You’ll probably never hear anyone tell you to drink less water. The amount of water in your body directly and deeply affects how many of your body’s functions work. If you are dehydrated, you just won’t be able to function very well, even if you are sedentary. Staying hydrated while you exercise and as you go from activity to activity during the day is crucial to your wellbeing.
The Dangers of Dehydration
Water not only carries nutrients throughout the body via the circulatory system, but it also performs other critical functions like removing bacteria and waste from the digestive system, hydrating the skin so it can sweat (and, therefore, help to reduce core temperature during exertion), reduce joint pain, elevate mood, reduce some types of headaches, increase performance, and decrease hunger.
If you’re feeling thirsty or your mouth is dry, you’re already a little dehydrated. Most people spend the day in a state of mild dehydration, which can lead to headaches, tiredness and fatigue, dizziness, and dry skin. Severe dehydration brings on mental confusion, extreme weakness, and even death.
Working out while being dehydrated forces your heart to pump harder than it needs to. In addition, your limbs will probably feel heavy and weak, and you might suffer from dizzy spells. Time to take a water break!
Stay Hydrated All Day—Not Just Before or After Exercise
The best way to stay hydrated while engaging in any type of exercise program is to drink enough water throughout the day. This will keep you on a more even keel and prevent the bloating and cramping that downing a lot of water right before or right after a vigorous workout can produce. Highly active people should be glugging three liters of water a day, even on days they don’t work out.
Five Strategies for All-Day Hydration
- Avoid coffee, tea, and soda. Each of these drinks has a diuretic effect. Not only will you have to take more bathroom breaks when drinking these liquids, but you’ll then have to replace the fluids you’ve lost. If you replace the fluids with more coffee, tea, or soda, you’ll be perpetuating a vicious cycle.

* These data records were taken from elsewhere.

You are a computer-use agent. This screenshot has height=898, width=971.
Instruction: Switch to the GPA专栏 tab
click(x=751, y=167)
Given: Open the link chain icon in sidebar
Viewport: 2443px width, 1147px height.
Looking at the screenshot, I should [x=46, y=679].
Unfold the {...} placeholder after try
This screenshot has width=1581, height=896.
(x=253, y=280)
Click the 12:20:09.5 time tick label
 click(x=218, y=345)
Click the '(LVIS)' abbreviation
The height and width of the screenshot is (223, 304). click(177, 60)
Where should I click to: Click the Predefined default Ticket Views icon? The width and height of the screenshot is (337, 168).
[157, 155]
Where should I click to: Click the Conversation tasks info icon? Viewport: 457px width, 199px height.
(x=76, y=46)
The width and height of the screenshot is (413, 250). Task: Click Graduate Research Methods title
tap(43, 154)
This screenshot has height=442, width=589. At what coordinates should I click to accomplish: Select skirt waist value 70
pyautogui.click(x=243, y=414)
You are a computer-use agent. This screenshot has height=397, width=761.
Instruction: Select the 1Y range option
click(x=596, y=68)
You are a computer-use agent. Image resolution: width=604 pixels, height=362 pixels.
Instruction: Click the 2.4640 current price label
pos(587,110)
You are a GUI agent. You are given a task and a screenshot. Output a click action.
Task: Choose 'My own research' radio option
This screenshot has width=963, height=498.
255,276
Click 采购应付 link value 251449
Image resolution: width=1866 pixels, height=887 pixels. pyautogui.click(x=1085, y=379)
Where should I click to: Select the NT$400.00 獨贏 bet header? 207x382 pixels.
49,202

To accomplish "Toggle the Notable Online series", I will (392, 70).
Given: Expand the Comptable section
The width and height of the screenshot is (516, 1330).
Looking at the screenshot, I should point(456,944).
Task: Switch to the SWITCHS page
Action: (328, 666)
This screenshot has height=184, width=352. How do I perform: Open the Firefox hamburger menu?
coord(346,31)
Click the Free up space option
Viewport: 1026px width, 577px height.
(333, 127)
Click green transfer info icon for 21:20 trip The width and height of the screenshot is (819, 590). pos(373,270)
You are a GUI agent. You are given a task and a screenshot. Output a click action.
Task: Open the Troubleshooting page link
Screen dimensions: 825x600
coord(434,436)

- Keep a water bottle with you at all times. You won’t always be near a drinking fountain, so having water handy parches thirst immediately. In addition, constantly sipping on water keeps your bladder saturated, which actually reduces the number of bathroom breaks you’ll need to take. Picture your bladder as a sponge and imagine how water runs off a completely dry sponge before it begins being able to absorb the liquid. A saturated bladder will be able to hold onto more fluid for longer than a dry bladder can.
- Flavor your water. Flavoring water usually encourages people to drink more water more often. Avoid sugary flavorings and instead go for naturally flavored H2O by tossing lemon slices, cucumber slices, mint or basil leaves, or chopped fruit into your bottle or water pitcher.
- Eat more fiber. Fiber (both soluble and insoluble) is important for digestive health. It moves food through the intestines and helps to scrub out bad bacteria and maintain a healthy gut. Lack of fiber can lead to constipation, and constipation can lead to more pressure on your bladder, which leads to more frequent urination and quicker dehydration.
- Replace lost electrolytes during times of intense exercise or prolonged heavy sweating. Electrolytes are responsible for maintaining the right balance of fluids in your body. You lose electrolytes during periods of heavy exertion and sweating, and it doesn’t hurt to give your body a little boost with a quality electrolyte replenishing product after a vigorous workout. Electrolyte-replenishing drinks also contain lots of water, so you’re still working to stay hydrated.
Don’t try to hydrate only when you are exercising. Staying hydrated all day long is the key to optimal bodily function. You’ll feel better, stronger, and more awake if you focus on keeping yourself hydrated 24 hours a day.